TEXT Start Marker
In the end IMHO, methods such as waterstones, wetstones, power sharpeners, scary sharp etc. all are quite capable of achieving an outstanding edge. With perhaps the only exception being waterstones in the 20-30,000 grit ranges. No doubt that is a much, much finer edge, but one whack with the mallet or one hard push into sugar maple and that 20-30,000 edge quickly becomes a 5-10,000 edge...I enjoy putting on a high end edge, I just don't think I enjoy it that much
@TwoSkies57 - not to hijack your thread but I too, like the scary sharp method and use it on my chisels and plane irons. I've got waterstones and DMT diamond stones but I find the scary sharp gives me a much more polished edge.
TEXT End Marker
COLLECTED DATA Start Marker
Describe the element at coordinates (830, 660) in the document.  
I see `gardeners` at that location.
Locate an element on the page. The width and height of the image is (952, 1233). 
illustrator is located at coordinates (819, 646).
COLLECTED DATA End Marker
### PROBLEM
In the sharpening text, rewrite the passage starting at "In the end IMHO, methods" and ending at "more polished edge.", changing "mallet" to "hammer".

### WRITTEN ANSWER
In the end IMHO, methods such as waterstones, wetstones, power sharpeners, scary sharp etc. all are quite capable of achieving an outstanding edge. With perhaps the only exception being waterstones in the 20-30,000 grit ranges. No doubt that is a much, much finer edge, but one whack with the hammer or one hard push into sugar maple and that 20-30,000 edge quickly becomes a 5-10,000 edge...I enjoy putting on a high end edge, I just don't think I enjoy it that much
@TwoSkies57 - not to hijack your thread but I too, like the scary sharp method and use it on my chisels and plane irons. I've got waterstones and DMT diamond stones but I find the scary sharp gives me a much more polished edge.